*Data entries:*
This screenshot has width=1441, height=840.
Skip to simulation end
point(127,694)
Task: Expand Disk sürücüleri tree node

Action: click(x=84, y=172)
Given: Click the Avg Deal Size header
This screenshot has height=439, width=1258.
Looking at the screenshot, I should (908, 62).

---

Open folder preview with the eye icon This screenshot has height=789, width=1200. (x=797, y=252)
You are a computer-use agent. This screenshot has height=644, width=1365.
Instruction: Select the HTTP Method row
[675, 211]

==

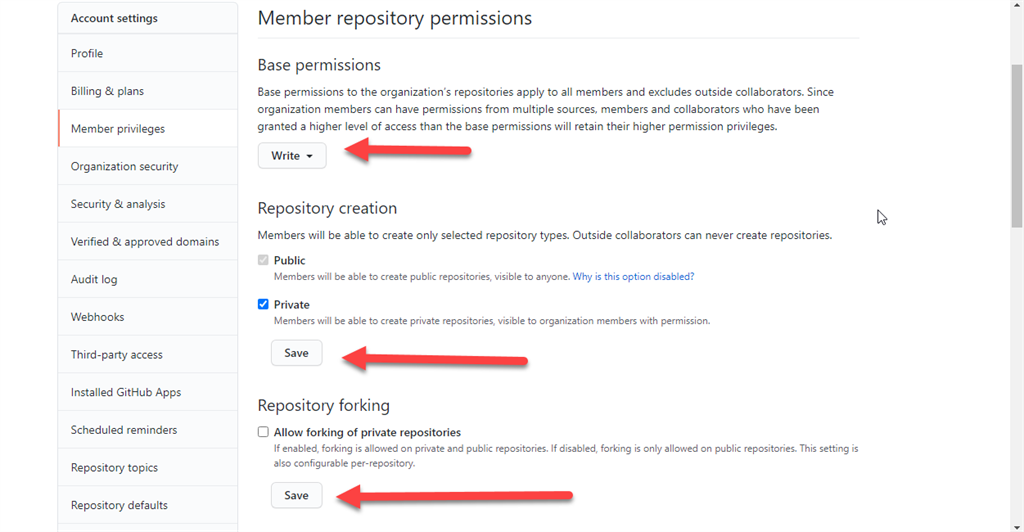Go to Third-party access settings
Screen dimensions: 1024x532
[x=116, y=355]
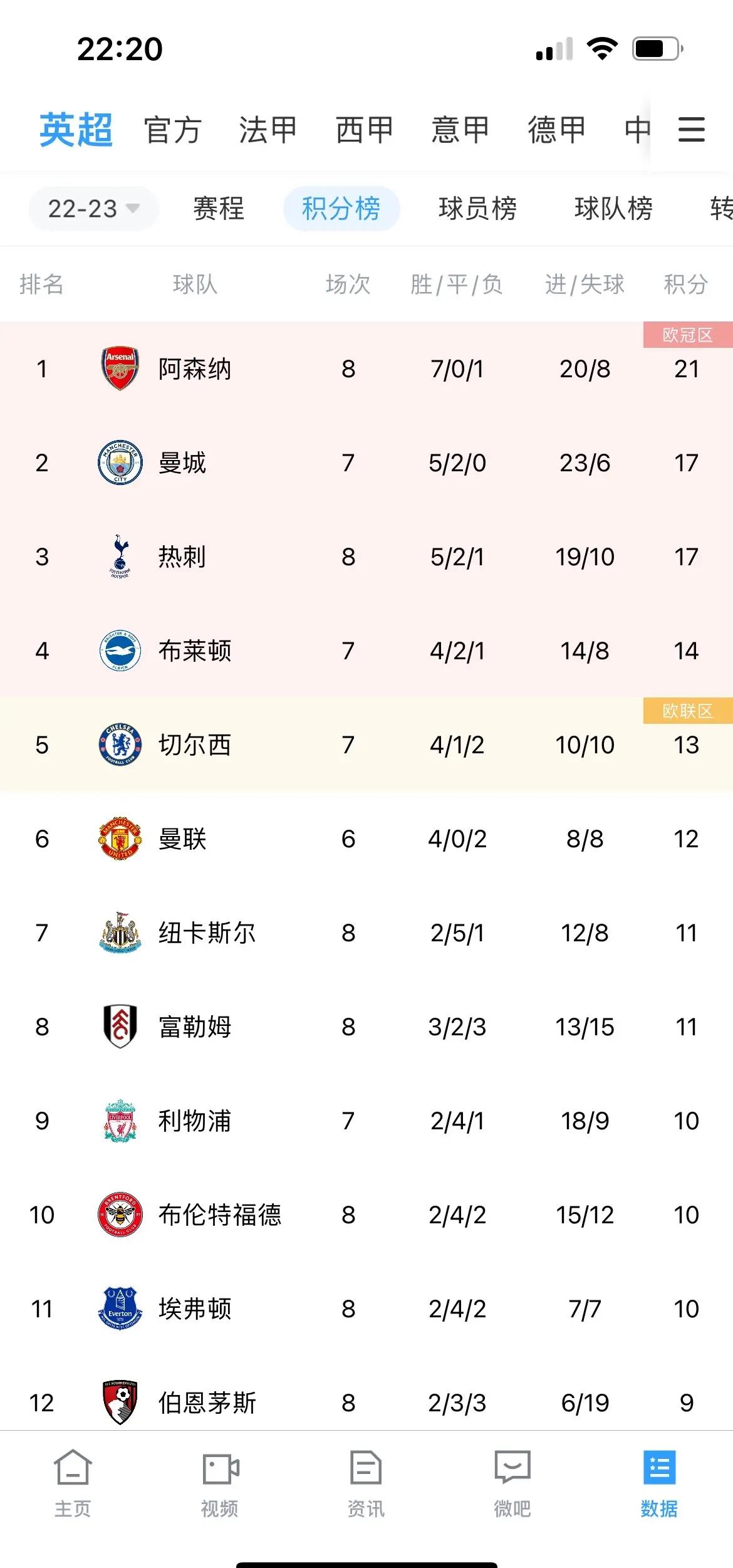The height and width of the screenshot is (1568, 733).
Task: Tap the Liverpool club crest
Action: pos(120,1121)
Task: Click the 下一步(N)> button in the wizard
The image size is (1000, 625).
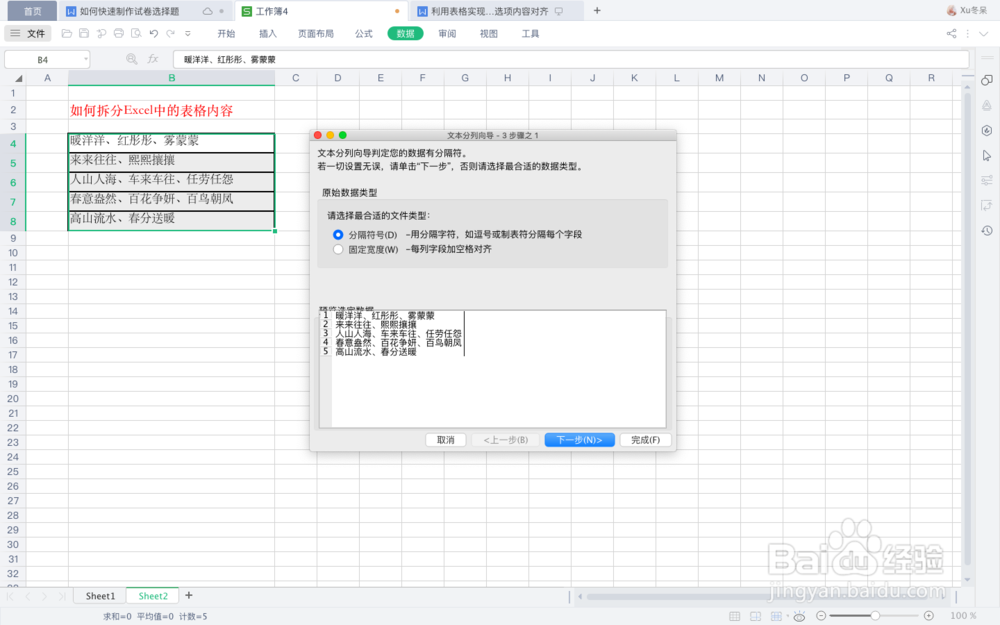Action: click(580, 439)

*Exercise requirements:*
Return the lines of the records, unchanged, starting at the line that contains "This screenshot has width=1441, height=840." and ending at the line that contains "Looking at the", with both of those lines included.

*Finished exercise:*
This screenshot has width=1441, height=840.
Skip to simulation end
point(127,694)
Task: Expand Disk sürücüleri tree node

Action: click(x=84, y=172)
Given: Click the Avg Deal Size header
This screenshot has height=439, width=1258.
Looking at the screenshot, I should (908, 62).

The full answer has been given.